- Provided data -

——

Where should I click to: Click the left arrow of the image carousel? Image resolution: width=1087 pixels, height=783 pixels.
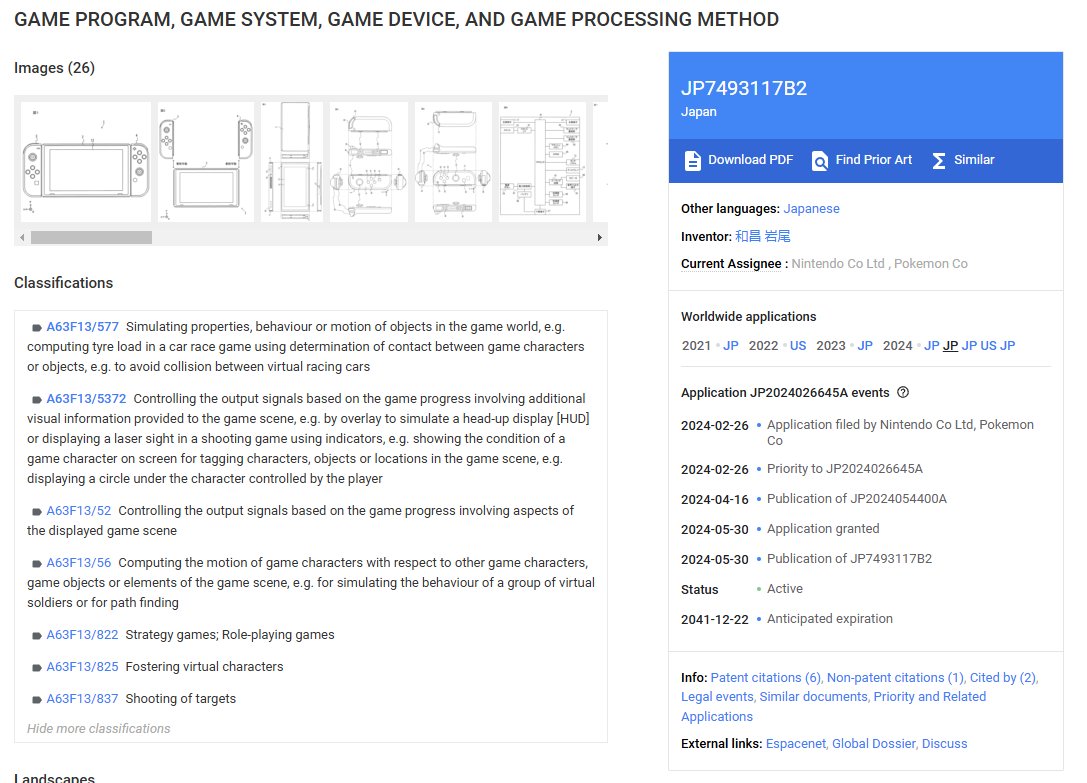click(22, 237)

——

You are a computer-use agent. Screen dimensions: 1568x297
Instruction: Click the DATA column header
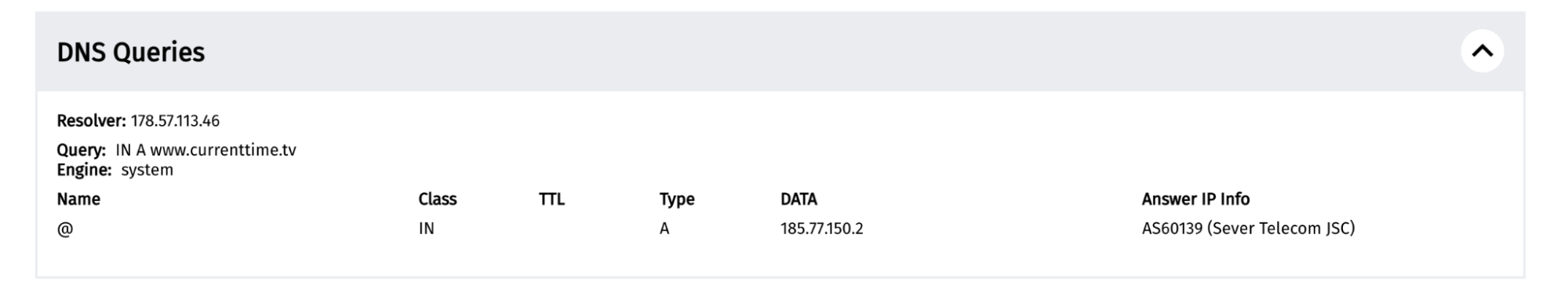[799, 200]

——

- What the task asks -
Rewrite the entries starting at the line that has "Where should I" and ending after the line that has "click(22, 237)", replacing "left arrow" with "right arrow" and keeping everything else the same. Leave the pictures out of your answer.

- Written response -
Where should I click to: Click the right arrow of the image carousel? Image resolution: width=1087 pixels, height=783 pixels.
click(22, 237)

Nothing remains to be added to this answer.